Ocala Republican Rep. Joe Harding filed HB 1557. Republican Sen. Dennis Baxley of Lady Lake carried its counterpart in the Senate. GOP Reps. David Borrero, Juan Fernandez-Barquin, Randy Fine, Chris Latvala, Randy Maggard, Spencer Roach, Rick Roth and John Snyder co-sponsored the measure.
When it cleared the House last month, seven Republican lawmakers — Demi Busatta Cabrera, Chip LaMarca, Amber Mariano, Jim Mooney, Rene Placensia, Will Robinson and Vance Aloupis, who is the CEO of The Children’s Movement, one of Florida’s largest child advocacy organizations — joined every Democrat except Rep. James Bush III in voting “no.”
“There are already so many issues in mental health that LGBTQ+ people struggle with as a result of not having their identities affirmed … or violently rejected,” Mackey said, adding that the Florida Department of Education has removed anti-bullying resources from its online offerings, including links to LGBTQ advocacy groups. “Which once again goes back to my point that this is not just a political issue; this is a public health issue.”
Over the last two years, Disney has donated close to $200,000 to supporters of the new legislation, according to calculations by Popular Information. And it’s given to every single sponsor and co-sponsor of the bill, the Orlando Sentinel reported.
On Monday, Disney CEO Bob Chapek told staff the company “unequivocally” stands with its LGBTQ employees in the wake of HB 1557. He responded to criticism Disney received in recent weeks for his reticence to speak out sternly about the issue, which he said is “much bigger than any one bill in any one state.”
He added that the company’s new chief corporate affairs officer, Geoff Morrell, “will be reassessing our advocacy strategies around the world — including political giving — as he begins to integrate the communications, public policy, government relations and (corporate social responsibility) teams.”
In non-pandemic times, Disney brings in around $26 billion yearly through its theme parks, hotels and cruises, many of which operate in Florida. Since 1991, its Walt Disney World theme park in Orlando has hosted Gay Days, which today attract more than 150,000 people per event.
Eskamani argued those numbers could take a hit if Disney doesn’t take more substantive steps against the legislation.

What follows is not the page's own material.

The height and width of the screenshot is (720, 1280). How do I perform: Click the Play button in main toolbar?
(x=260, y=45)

“LGBTQ+ people will not feel safe traveling to Florida, and we are concerned that we’re going to see events scheduled to be in Florida get rescheduled to other areas,” Eskamani said. “We’re going to see a challenge in attracting top talent in the workforce because if folks are just deciding where to relocate and where to call home, they want to be in a state … with schools that are supportive of same-sex parents and supportive of kids being their authentic selves.”

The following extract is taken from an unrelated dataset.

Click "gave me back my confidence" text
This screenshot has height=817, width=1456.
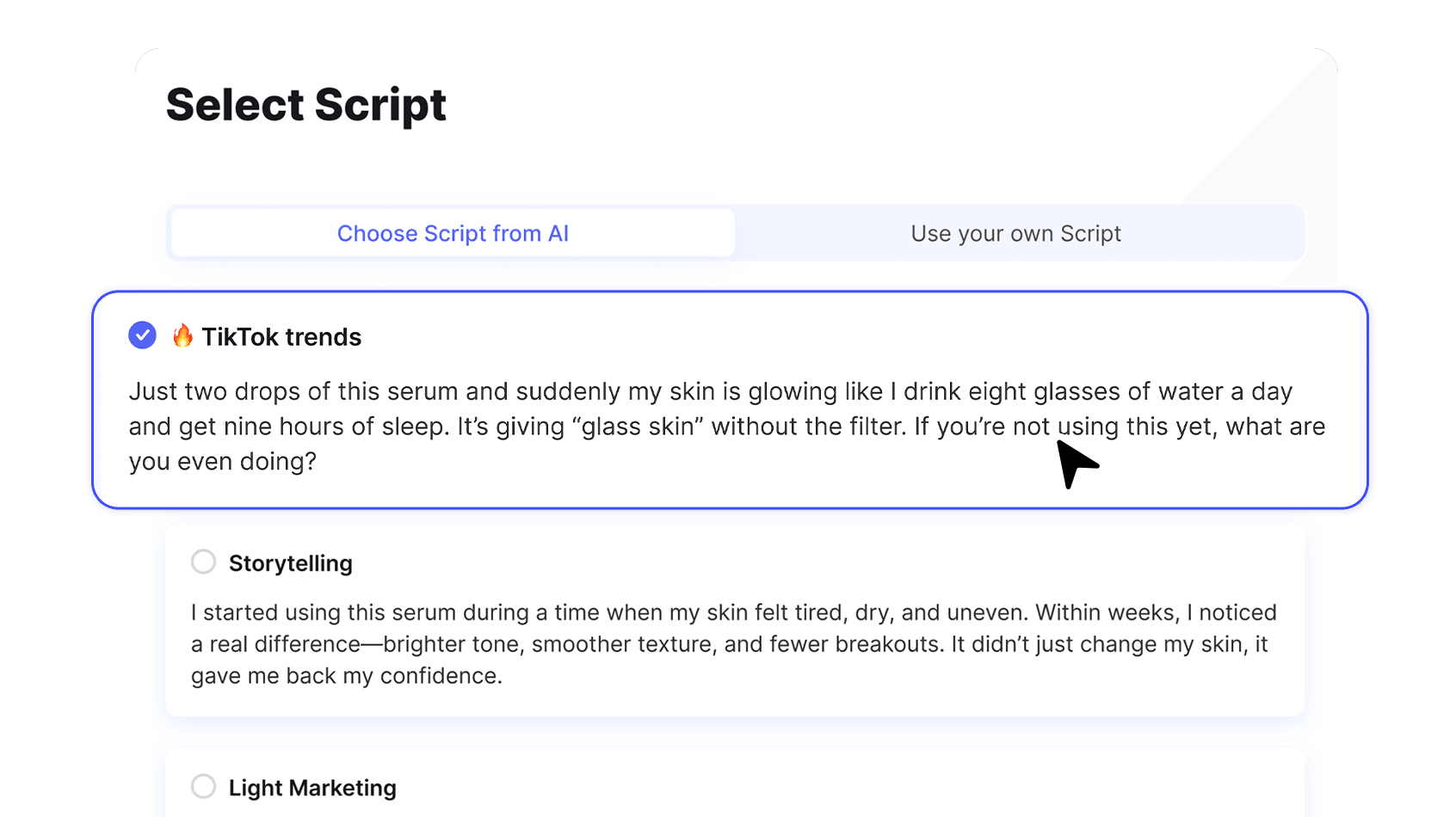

Disney’s marketing, programming and merchandising have made it one of the most LGBTQ-friendly companies in the world. It consistently earns accolades for being one of the best places to work for members of the LGBTQ community.
Last year, Chapek said, Disney donated nearly $3 million to support LGBTQ organizations, and the company has “a long history of supporting important events like Pride parades.”

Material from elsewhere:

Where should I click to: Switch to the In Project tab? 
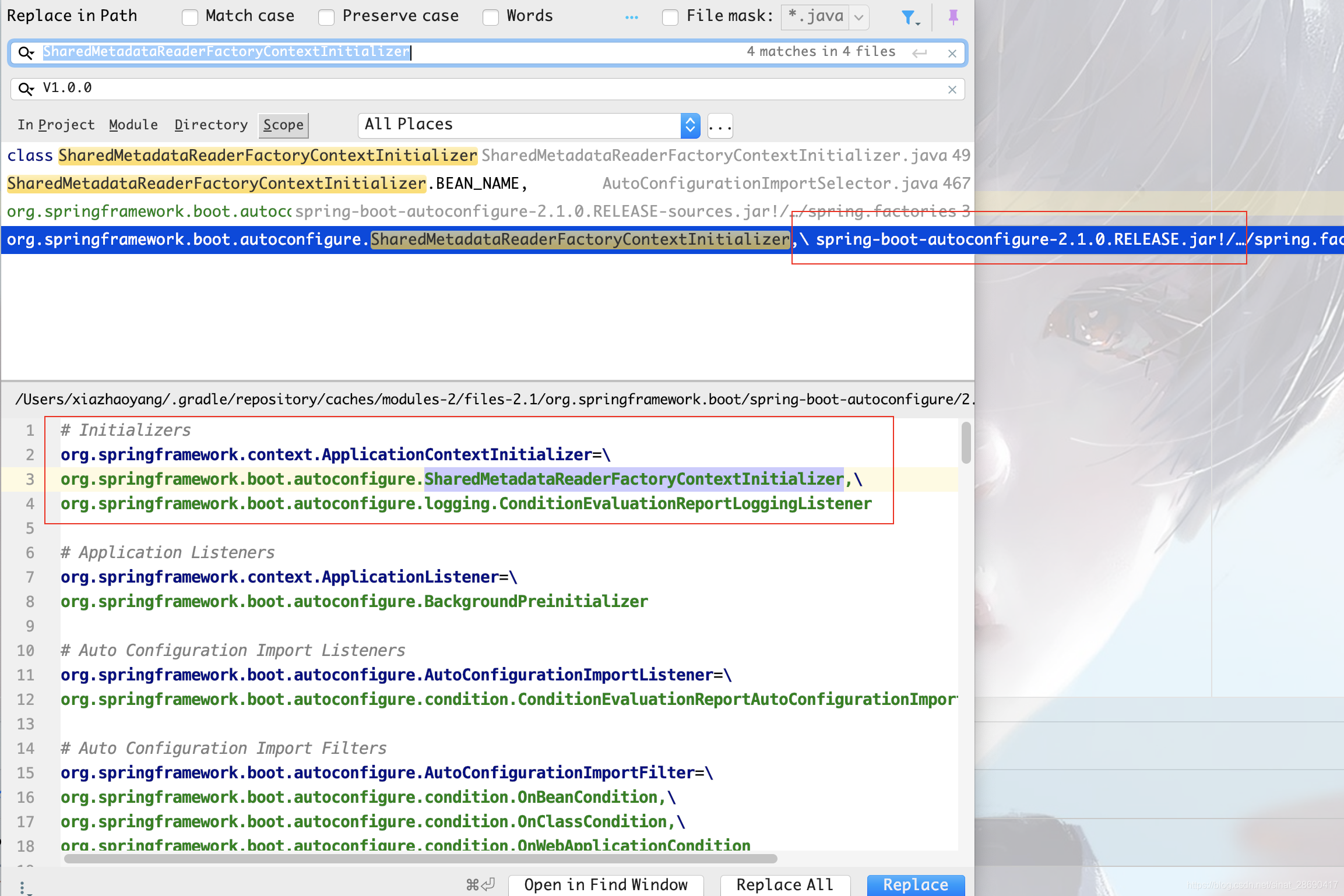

Yet its tepid response to HB 1557 risks upending some of that reputation, argued Flint, a 12-year Disney employee whose wife also works for the company.
“We have been impressed over the years with how much the company has been at the forefront of pushing for equality and inclusion, but this current bill going through — I am appalled that the company has been quiet,” she said. “If they are so for equality and for the diverse cast members, then they should make a public statement against this alarming bill.”